During the Nicaraguan civil war some sectors of American public opinion were of the belief that to criticize the Sandinistas in any form was equivalent to, as someone told me then, "play into the hand of Reagan." In the meantime, the misguided policies of the Sandinistas led to forced relocations of peasants and Mezquito Indians which in turn backfired into filling the ranks of the Contras.

Those same sectors, which were more anti-Reagan than pro-Nicaraguan people, believed that the Sandinistas represented the will of the people, politically or ignorantly overlooking the various factions within the Sandinistas themselves which included Maoists, Trotskyites, etc. After a fact-finding mission to Nicaragua I wrote a letter to the White House saying that the US and the UN should call the bluff of the Sandinistas to internationally supervised elections. When elections took place the Sandinistas were overthrown by a landslide, and eventual investigations demonstrated how the top leadership had appropriated for personal use the the estates of the former oligarchs.

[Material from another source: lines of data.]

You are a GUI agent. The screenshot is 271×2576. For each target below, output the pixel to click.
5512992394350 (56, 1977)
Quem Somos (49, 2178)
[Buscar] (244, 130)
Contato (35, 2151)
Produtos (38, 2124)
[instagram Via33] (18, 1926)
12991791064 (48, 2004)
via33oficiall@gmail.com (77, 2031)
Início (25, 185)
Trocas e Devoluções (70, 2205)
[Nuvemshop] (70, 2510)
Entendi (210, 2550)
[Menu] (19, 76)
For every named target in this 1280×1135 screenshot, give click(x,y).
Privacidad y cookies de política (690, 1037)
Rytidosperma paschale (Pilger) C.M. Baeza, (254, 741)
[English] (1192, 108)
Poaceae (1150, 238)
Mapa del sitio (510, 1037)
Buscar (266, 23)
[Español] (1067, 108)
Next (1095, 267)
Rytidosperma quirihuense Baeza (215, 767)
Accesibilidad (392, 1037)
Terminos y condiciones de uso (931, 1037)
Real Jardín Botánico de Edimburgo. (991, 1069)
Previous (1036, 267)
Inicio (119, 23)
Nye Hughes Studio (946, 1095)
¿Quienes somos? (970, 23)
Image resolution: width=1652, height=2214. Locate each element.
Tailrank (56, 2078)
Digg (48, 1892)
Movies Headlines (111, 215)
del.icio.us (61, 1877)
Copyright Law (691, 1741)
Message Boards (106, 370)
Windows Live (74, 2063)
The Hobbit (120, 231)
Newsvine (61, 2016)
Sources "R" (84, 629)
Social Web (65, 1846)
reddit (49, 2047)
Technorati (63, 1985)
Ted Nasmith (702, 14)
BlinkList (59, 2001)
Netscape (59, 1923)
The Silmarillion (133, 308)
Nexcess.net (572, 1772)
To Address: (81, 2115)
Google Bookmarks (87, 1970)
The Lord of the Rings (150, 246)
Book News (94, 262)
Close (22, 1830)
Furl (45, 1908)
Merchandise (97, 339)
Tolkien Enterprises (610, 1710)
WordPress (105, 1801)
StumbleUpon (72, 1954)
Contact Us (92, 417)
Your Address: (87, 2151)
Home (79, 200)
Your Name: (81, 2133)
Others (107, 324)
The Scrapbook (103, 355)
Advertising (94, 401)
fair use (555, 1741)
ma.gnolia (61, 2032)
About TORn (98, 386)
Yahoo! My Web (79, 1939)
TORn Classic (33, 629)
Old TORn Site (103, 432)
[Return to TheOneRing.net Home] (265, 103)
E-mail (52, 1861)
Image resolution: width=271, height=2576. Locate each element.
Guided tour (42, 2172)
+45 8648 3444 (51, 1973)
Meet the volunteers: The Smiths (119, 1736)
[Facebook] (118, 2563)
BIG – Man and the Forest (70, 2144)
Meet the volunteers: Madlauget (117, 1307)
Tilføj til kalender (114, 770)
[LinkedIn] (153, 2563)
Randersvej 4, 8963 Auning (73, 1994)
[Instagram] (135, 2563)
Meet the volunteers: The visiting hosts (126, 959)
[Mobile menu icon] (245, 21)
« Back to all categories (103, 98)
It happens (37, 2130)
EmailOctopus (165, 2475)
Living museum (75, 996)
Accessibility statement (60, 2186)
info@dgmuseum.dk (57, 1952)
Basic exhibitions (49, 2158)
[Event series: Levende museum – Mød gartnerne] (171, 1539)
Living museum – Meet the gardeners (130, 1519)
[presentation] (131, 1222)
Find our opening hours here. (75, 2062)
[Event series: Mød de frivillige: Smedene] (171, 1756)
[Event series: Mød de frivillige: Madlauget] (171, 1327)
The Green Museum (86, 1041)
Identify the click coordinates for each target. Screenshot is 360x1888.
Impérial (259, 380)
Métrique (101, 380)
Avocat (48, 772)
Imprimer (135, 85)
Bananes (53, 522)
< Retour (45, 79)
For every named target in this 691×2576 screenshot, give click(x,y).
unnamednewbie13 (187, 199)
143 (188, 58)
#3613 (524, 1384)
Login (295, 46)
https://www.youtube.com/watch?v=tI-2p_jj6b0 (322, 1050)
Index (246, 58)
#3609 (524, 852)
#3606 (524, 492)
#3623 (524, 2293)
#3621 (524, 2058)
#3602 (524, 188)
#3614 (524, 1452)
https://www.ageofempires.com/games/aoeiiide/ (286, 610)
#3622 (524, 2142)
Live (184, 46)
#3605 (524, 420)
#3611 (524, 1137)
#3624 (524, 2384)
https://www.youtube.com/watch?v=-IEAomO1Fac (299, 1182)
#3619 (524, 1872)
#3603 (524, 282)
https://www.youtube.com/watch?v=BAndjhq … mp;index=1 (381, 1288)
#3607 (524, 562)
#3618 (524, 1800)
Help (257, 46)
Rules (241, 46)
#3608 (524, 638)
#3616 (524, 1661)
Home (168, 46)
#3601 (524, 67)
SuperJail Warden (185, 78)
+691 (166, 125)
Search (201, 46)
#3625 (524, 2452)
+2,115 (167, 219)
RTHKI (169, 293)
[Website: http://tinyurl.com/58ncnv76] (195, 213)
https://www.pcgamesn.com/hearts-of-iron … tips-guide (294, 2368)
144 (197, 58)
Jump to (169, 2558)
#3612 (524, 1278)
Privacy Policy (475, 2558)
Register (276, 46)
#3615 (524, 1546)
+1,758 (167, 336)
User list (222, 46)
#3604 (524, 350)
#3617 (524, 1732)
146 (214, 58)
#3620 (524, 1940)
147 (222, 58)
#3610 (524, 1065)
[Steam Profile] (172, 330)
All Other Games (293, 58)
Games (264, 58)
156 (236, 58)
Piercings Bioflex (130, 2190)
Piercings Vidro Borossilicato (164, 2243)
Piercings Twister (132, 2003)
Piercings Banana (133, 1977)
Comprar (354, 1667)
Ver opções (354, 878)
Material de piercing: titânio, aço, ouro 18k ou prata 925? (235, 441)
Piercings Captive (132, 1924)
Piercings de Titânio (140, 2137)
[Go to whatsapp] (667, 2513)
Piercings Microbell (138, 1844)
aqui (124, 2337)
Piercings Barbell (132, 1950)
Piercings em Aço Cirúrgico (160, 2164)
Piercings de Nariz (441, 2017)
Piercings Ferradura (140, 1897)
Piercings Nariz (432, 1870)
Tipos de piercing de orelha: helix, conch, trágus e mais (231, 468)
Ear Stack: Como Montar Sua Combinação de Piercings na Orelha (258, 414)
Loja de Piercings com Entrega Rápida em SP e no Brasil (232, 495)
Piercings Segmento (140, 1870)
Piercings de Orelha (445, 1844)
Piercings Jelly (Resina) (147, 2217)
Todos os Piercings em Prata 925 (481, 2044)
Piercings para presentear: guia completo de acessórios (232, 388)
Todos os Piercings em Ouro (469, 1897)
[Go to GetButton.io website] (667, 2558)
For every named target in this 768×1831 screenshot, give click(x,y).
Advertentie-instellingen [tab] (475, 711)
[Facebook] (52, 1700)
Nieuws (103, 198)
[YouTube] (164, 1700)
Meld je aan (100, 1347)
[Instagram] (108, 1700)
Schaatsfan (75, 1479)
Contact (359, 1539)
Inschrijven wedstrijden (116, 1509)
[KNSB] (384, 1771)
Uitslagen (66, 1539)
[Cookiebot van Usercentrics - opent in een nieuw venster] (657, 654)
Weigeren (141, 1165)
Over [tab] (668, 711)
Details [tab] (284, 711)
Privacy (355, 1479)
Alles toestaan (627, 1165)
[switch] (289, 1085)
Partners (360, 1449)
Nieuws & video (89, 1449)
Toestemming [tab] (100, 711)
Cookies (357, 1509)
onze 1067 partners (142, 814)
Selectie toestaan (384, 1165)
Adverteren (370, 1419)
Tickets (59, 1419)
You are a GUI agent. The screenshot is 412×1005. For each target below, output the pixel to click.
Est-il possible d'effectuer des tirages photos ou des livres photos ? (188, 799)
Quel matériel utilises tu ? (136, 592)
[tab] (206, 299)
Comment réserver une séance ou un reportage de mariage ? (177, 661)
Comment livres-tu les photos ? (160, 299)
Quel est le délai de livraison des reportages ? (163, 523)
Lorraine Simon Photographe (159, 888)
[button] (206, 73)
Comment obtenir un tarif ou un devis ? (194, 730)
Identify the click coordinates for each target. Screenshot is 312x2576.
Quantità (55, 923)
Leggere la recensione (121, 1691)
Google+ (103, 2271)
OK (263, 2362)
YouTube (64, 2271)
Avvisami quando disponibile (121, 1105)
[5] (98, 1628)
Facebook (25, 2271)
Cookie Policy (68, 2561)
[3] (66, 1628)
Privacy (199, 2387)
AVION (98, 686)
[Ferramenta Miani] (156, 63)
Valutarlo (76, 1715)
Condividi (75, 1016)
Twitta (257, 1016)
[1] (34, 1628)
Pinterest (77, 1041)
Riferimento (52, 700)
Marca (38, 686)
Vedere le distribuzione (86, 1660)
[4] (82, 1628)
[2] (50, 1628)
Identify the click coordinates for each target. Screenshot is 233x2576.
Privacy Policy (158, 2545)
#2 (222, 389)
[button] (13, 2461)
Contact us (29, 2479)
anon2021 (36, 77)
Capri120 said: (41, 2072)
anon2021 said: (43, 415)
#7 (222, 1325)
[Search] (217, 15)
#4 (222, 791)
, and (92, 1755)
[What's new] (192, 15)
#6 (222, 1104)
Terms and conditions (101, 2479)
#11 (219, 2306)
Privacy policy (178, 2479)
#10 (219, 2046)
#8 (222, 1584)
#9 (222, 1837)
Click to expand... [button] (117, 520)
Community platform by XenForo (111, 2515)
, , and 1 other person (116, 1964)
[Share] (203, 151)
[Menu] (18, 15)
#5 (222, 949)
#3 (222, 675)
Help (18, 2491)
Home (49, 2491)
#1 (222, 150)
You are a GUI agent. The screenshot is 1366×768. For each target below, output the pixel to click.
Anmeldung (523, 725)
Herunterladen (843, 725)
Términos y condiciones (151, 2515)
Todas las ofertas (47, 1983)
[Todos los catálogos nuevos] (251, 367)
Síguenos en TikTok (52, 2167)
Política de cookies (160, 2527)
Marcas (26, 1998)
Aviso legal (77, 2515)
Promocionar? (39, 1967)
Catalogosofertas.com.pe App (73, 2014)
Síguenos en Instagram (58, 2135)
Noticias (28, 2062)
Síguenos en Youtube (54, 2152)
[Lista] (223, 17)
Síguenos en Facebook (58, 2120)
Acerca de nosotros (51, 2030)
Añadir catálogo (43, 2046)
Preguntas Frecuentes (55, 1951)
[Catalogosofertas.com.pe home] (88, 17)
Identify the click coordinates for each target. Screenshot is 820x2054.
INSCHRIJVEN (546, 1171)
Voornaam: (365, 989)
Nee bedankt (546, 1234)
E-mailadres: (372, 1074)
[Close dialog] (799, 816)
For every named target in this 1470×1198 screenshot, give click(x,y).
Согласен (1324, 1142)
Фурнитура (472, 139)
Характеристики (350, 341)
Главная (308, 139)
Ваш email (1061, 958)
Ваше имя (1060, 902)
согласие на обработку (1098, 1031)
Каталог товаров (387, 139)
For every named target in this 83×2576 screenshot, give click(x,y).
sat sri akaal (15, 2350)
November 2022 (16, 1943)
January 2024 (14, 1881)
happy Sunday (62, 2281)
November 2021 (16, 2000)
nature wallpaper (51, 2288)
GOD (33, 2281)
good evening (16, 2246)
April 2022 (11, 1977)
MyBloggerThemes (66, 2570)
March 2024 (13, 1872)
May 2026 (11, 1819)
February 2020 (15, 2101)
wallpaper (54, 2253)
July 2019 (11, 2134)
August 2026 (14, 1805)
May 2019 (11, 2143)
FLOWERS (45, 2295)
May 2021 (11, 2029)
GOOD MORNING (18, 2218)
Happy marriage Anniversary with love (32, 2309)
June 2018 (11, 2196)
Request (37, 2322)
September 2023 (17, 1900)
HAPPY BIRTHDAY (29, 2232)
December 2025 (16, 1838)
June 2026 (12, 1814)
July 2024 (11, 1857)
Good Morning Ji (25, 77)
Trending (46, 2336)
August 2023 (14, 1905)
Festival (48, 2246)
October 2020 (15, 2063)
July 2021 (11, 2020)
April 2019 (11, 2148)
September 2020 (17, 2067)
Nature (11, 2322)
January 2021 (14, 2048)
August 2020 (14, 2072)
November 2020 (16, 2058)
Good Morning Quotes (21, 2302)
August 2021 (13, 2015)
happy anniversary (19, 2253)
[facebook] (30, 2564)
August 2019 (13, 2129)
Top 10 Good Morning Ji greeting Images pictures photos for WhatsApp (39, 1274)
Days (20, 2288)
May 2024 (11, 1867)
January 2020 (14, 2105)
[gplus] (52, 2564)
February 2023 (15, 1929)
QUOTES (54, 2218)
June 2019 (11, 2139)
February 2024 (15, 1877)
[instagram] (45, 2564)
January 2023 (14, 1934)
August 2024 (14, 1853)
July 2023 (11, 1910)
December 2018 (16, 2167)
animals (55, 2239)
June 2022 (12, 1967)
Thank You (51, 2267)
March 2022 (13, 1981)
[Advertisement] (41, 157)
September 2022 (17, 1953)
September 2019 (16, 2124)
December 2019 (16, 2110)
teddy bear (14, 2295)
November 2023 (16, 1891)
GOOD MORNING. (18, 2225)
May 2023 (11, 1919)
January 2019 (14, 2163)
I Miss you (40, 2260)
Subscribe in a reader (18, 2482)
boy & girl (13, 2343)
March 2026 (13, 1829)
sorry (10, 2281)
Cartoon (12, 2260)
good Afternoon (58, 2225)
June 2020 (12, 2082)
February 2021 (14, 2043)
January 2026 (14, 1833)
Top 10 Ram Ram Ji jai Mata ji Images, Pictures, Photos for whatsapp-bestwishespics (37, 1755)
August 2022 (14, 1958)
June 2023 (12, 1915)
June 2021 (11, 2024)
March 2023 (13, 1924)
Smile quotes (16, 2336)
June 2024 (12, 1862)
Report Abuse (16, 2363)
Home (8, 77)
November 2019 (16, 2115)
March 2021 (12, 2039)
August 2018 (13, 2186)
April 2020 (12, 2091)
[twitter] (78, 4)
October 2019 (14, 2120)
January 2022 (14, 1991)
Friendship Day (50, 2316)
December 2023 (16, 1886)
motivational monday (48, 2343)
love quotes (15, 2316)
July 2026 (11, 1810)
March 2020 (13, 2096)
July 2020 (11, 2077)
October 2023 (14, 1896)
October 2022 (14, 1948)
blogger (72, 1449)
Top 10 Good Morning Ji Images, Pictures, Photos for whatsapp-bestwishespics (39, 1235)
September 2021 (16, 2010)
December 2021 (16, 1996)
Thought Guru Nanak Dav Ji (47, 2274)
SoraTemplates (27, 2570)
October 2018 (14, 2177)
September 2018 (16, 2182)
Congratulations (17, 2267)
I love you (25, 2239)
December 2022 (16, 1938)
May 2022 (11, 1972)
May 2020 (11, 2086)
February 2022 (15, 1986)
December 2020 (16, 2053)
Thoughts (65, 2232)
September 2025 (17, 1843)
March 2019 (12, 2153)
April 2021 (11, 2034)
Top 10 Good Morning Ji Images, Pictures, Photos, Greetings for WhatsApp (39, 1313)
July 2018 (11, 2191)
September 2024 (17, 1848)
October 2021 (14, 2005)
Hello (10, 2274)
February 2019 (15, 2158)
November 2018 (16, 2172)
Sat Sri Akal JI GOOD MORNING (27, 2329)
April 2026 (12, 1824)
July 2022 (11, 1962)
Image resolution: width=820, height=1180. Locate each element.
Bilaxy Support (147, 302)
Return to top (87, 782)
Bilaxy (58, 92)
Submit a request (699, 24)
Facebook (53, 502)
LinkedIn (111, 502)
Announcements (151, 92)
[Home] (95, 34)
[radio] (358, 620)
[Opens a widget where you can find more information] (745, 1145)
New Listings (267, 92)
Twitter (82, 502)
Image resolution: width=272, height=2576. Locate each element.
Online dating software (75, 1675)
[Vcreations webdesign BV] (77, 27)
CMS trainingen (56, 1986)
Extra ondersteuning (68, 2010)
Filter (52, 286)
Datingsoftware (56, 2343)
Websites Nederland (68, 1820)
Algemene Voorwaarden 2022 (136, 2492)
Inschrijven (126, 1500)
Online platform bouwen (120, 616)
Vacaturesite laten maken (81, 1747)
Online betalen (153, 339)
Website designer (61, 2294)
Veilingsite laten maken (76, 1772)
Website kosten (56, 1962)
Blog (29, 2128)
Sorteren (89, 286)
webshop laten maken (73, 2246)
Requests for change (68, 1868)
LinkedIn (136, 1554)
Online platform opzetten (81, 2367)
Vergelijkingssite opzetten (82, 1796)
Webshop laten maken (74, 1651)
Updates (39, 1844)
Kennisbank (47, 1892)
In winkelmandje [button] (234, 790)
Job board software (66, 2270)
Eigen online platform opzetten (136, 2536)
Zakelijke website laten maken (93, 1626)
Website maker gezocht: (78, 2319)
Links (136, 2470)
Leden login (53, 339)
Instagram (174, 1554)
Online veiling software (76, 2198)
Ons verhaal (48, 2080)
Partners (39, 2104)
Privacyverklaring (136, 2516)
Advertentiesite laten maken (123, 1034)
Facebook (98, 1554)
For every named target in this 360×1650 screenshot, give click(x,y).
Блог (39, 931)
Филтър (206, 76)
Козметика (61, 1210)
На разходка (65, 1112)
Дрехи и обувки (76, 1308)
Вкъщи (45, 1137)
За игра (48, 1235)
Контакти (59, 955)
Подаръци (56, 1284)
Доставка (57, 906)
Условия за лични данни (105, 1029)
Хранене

Those same sectors who are anti-war today, were demanding military intervention in Nicaragua for the removal of Somoza, and would demand the use of military force today if a right wing dictatorship in Central America was committing the same atrocities that Saddam committed in Iraq, or that fundamentalist Islam wants to impose from Iran.

Is the anti-war movement more anti-Bush than pro-Iraqi people and its democratically manifested will? Is it just more anti-war than pro-peace? Those same sectors which declared and demanded neutrality and opposed all aid to England during the early days of WWII, became belligerent and pro-war once it received directives from the Comintern after Hitler broke pact with Stalin.

The call at this very moment may not be a call to the use of force necessarily, and diplomacy needs to run its full course. But those who think diplomacy is a magic wand need to start considering that the world is not a Woodstock festival. The other side of diplomacy is "the extension of politics by other means." What is the moral imperative today? Is it based on a choice between numbers, between how many will die now and how many will have to die later? At the moment we risk confusing diplomacy with appeasement and giving those who threaten world peace a chance to arm that otherwise would be minimized by preemptive action.

These are some of the questions and some of the social and political nuances that need to be honestly pondered today and that seem to frame the debate of whether or not the democratic forces of the Middle East deserve support, and about what to do with the loud threats coming from Iran.